Statistical Analyses
Independent sample t-tests were used for parametrically distributed data on interval scale level. For non-parametric data the Mann-Whitney U test was used to compare groups. Variables on nominal levels were tested by Fisher´s exact test. Some of the variables were skewed and therefore transformed to their natural logarithm (ln) before analyses with parametric tests could be conducted. Those analytes that had more than 10% of values with LLOQ were transformed into binary variables, where 0 denoted “under LLOQ” and 1 denoted “over LLOQ”. Spearman rank correlations (Rs) were calculated to assess the correlations between the questionnaire target variables and blood sample target variables/HRV at baseline. Within group comparisons from pre- to post-intervention were carried out using either paired t-tests for parametric distributions or Wilcoxon signed-rank test for non-parametric distributions. Linear regression analyses (or multinomial logistic regression analyses for categorical variables) were conducted to assess whether there were any significant differences between the intervention and control group in the change of target variables (post-intervention values minus pre-intervention values).
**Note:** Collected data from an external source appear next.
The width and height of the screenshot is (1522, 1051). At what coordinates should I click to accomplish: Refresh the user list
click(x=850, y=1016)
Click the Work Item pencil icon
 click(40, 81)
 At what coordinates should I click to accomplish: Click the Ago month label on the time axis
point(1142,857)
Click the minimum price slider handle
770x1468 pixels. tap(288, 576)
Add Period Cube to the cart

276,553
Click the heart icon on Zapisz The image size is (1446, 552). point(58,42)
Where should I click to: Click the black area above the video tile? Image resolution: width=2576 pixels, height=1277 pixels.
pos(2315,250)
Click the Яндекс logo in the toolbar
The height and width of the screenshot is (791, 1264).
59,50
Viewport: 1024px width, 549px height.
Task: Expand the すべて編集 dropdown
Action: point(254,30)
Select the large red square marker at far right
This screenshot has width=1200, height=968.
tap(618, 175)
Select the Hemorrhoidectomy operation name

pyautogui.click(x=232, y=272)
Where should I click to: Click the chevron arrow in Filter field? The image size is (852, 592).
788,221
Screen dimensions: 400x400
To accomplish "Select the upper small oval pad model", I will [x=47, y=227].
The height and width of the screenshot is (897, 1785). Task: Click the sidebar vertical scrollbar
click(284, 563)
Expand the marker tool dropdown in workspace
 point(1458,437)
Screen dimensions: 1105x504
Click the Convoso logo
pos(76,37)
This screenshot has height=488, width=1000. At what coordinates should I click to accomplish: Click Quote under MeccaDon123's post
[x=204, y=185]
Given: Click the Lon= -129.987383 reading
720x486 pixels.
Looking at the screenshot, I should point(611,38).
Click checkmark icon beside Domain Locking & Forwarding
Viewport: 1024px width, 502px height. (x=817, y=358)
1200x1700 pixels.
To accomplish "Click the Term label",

Due to the fact that the participating women entered the study (and hence, the pre-test) at different stages of pregnancy, the regression analyses were adjusted for pregnancy week since both serum inflammatory markers and HRV are considered to be related to gestation progress. The regression analyses for psychometric measures where not adjusted for pregnancy week, since pregnancy week was found not to be a confounder in the exploratory analyses. Only data from participants who completed the follow-up assessments was analyzed. All analyses were performed using Stata software (version 14.2).